From the Stockton Record:
With all the talk of a slow housing market, there really hasn't seemed to be much notice of a steady decline in interest rates since midsummer. New-home builders and real estate brokers say they're glad to see the interest rates down - the national average for a 30-year fixed loan stood at 6.14 percent Thursday, down from a high this year of 6.8 percent in July.

But those historically low rates don't seem to be helping much with sales, they said, because the overriding concern of home buyers seems to be getting the most value for the dollar in a market with hyper competition among sellers and sliding prices.

"They're looking primarily at price," said Beverly Marlow, owner/broker for Marlow Realty in Manteca. "That's not to say they're not looking at interest rates, but first and foremost, they look at price."
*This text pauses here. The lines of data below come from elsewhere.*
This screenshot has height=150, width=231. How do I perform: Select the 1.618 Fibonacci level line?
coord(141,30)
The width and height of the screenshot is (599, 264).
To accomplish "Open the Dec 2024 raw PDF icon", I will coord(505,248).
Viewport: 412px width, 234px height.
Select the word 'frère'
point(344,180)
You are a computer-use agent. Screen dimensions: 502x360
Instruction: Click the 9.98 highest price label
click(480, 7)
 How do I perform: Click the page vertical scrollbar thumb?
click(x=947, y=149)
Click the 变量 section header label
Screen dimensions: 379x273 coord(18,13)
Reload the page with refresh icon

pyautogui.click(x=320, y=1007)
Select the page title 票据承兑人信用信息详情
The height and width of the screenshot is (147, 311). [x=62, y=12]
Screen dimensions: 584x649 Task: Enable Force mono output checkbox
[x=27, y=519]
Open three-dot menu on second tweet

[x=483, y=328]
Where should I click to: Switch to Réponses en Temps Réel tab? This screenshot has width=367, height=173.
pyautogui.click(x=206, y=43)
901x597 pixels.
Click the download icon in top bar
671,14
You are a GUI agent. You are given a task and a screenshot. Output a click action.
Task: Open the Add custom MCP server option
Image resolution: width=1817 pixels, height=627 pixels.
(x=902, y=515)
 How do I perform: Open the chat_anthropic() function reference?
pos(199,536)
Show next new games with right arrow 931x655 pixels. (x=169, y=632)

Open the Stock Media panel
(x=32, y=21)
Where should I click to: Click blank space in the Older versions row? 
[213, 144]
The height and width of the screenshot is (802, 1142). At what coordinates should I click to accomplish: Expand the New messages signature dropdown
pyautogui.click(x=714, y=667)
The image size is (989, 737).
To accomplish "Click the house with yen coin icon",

Home buyers have watched the market enough to know about the home-price escalation of the past several years, Marlow said, and they wonder whether they'll see prices continue to drop. They don't want to buy now, then see the value of their home actually drop in coming months.

Terri Milton, chief executive officer of Keller Williams Realty Central Valley in Stockton, said interest rates were expected to rise this year to about 7 percent by August. So it's good news that much lower rates are available to buyers, she said, but added, "everybody's been fixated on the market falling. They're focused on the price."
...
Meanwhile, the median sales price for new and existing homes and condominiums in San Joaquin County stood at $420,000 in October, down 2.21 percent from $429,500 the previous October, according to the real estate research firm DataQuick Information Systems in La Jolla.

'We Paid 37 Percent More Than what our Home is Worth Now'

From the Modesto Bee:

Albert Quintero's timing couldn't have been worse. He made a deal to buy a new Turlock luxury home in November 2005, at the real estate market's peak. By the time construction ended in July, Quintero's Milestone Way home wasn't worth the $874,890 he was contractually obligated to pay. Now the same model -- a new home on nearby Tapestry Way -- is priced at $639,990.

"It's really tough to swallow that we paid 37 percent more than what our home is worth now," Quintero said. "We got caught."

He wasn't the only homeowner burned by buying at the top of the market. Potentially, thousands of Northern San Joaquin Valley homes bought within the past 18 months may be worth less than their purchase price, according to county assessors.
...
Some builders have been offering new cars, fancy vacations or other goodies as incentives. "You don't want to be paying property taxes for the Mexican cruise that was included with the home, and we don't want you to, either," [Doug] Harms [Stanislaus County's assessor] said. So county assessors must subtract the cost of such incentives from the purchase price before establishing the assessed value of the real estate.

"There are so many deals going on that we're asking more questions about what's included in the price," Harms said. "If personal property was included -- like refrigerators, drapes or furniture -- or services like free cable TV for a year, then we absolutely need to know those things."

If homeowners have evidence that the value of their home has dropped, county assessors want to know that, too. "We anticipate getting a lot more phone calls about assessments next week," Harms predicted. That's because property taxes are due Dec. 11. "When homeowners write their checks to pay their property tax bills, they're going to think their home values are assessed too high." Assessed values are printed on the tax bills. "My guess is that we're going to find a pretty good number of homes that need to have their assessed market value lowered, especially those purchased within the last 12 months," Harms said.